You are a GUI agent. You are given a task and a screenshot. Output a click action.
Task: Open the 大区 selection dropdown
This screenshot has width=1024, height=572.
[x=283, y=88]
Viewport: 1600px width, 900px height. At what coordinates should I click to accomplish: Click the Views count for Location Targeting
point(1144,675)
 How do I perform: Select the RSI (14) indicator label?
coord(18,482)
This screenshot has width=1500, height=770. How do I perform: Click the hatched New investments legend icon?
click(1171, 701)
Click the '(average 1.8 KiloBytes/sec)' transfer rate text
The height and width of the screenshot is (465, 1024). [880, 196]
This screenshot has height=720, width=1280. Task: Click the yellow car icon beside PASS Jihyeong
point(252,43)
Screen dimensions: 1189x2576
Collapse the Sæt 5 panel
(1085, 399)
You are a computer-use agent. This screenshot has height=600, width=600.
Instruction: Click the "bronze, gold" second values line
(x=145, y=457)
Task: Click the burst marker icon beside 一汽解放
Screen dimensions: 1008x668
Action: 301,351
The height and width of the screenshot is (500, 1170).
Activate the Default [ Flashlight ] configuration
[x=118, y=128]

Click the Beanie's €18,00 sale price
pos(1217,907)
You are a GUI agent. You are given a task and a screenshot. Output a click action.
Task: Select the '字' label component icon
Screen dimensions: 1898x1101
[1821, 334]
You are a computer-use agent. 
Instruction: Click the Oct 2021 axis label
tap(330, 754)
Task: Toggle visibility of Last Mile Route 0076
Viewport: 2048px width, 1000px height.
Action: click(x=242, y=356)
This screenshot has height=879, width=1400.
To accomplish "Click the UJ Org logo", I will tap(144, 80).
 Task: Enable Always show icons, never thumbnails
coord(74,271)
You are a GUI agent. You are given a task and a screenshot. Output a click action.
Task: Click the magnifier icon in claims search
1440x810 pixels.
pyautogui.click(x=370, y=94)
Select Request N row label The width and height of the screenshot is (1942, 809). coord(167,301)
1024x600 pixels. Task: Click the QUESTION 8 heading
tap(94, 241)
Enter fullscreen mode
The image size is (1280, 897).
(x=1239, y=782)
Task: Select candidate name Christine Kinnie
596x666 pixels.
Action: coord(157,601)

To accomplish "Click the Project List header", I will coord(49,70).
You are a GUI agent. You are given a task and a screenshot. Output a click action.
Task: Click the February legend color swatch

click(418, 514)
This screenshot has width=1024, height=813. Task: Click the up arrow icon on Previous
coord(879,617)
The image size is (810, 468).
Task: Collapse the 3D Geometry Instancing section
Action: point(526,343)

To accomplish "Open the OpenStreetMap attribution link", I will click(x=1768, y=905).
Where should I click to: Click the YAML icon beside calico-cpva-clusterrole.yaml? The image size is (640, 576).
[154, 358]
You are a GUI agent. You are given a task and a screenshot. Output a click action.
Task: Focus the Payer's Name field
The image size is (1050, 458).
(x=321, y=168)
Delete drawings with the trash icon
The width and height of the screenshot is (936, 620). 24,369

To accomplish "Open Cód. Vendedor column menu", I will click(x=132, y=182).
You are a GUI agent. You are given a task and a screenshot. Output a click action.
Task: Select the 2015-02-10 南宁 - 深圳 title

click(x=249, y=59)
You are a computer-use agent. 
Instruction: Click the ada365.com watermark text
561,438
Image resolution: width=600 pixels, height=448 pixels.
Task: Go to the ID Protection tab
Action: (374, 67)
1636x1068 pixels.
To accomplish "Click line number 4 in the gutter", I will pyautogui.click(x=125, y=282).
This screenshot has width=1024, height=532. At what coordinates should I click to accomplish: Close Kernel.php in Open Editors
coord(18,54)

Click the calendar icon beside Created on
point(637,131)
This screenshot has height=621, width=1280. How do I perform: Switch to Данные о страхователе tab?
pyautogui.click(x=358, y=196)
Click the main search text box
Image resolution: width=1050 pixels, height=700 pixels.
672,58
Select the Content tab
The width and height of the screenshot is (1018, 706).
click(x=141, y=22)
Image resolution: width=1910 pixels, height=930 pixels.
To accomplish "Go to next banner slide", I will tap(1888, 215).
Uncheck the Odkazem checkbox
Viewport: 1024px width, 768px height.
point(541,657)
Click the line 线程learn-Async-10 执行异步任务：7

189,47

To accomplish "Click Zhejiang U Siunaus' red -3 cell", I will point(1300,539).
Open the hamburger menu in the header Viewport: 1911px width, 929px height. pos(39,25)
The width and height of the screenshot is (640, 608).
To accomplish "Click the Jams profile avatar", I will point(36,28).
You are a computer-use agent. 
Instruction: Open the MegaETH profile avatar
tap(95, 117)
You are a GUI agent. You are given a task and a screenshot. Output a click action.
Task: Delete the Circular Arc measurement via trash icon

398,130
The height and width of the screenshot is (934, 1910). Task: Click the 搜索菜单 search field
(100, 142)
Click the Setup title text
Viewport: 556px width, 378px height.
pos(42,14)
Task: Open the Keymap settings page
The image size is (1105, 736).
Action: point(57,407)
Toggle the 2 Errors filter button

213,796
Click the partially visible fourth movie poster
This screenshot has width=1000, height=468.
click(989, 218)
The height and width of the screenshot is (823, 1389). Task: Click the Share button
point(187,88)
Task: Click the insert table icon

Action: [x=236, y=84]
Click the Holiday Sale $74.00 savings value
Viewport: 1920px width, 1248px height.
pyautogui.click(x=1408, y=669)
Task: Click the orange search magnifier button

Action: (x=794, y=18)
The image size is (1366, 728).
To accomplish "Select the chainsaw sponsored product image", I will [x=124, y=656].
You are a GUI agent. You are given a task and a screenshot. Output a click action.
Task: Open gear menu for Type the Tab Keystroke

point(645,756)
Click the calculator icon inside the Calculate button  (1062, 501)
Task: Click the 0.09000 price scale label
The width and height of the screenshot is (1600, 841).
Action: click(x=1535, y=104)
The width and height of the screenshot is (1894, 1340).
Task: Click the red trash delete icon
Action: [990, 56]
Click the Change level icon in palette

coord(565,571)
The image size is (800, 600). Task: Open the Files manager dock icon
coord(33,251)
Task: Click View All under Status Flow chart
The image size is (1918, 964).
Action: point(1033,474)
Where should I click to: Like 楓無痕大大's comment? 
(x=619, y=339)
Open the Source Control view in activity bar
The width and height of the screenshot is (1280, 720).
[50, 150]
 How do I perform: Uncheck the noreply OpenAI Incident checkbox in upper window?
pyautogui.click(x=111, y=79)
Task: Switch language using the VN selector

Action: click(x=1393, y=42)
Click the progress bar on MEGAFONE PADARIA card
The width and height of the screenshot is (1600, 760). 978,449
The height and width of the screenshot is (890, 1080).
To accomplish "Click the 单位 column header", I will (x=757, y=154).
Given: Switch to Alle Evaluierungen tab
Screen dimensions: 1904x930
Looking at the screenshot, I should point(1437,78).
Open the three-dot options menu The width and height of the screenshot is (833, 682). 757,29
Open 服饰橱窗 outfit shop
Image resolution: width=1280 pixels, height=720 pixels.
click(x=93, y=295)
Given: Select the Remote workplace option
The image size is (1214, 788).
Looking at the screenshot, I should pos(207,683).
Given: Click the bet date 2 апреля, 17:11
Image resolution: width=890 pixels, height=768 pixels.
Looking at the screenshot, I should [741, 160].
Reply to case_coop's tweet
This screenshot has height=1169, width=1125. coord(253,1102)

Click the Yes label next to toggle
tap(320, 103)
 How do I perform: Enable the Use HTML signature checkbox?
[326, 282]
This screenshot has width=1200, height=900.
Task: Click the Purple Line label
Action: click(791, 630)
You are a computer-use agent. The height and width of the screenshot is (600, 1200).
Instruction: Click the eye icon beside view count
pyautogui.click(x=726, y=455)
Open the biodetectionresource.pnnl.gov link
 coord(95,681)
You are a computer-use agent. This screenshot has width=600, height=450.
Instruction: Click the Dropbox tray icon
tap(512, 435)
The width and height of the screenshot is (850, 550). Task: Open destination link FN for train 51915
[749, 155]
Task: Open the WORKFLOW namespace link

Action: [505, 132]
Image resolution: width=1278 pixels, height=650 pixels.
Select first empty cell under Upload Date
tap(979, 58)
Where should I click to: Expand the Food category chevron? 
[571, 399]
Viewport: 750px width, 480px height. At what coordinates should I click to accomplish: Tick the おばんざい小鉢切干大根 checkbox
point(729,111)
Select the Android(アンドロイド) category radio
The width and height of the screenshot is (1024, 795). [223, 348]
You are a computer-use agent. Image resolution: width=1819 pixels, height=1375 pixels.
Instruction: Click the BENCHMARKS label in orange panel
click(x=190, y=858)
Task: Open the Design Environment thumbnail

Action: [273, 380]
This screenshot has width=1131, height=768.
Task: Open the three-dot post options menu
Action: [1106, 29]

——————————

-- Work order --
Say how many lines in the entries contain the string "column", and leave out everything else.

-- Response box --
2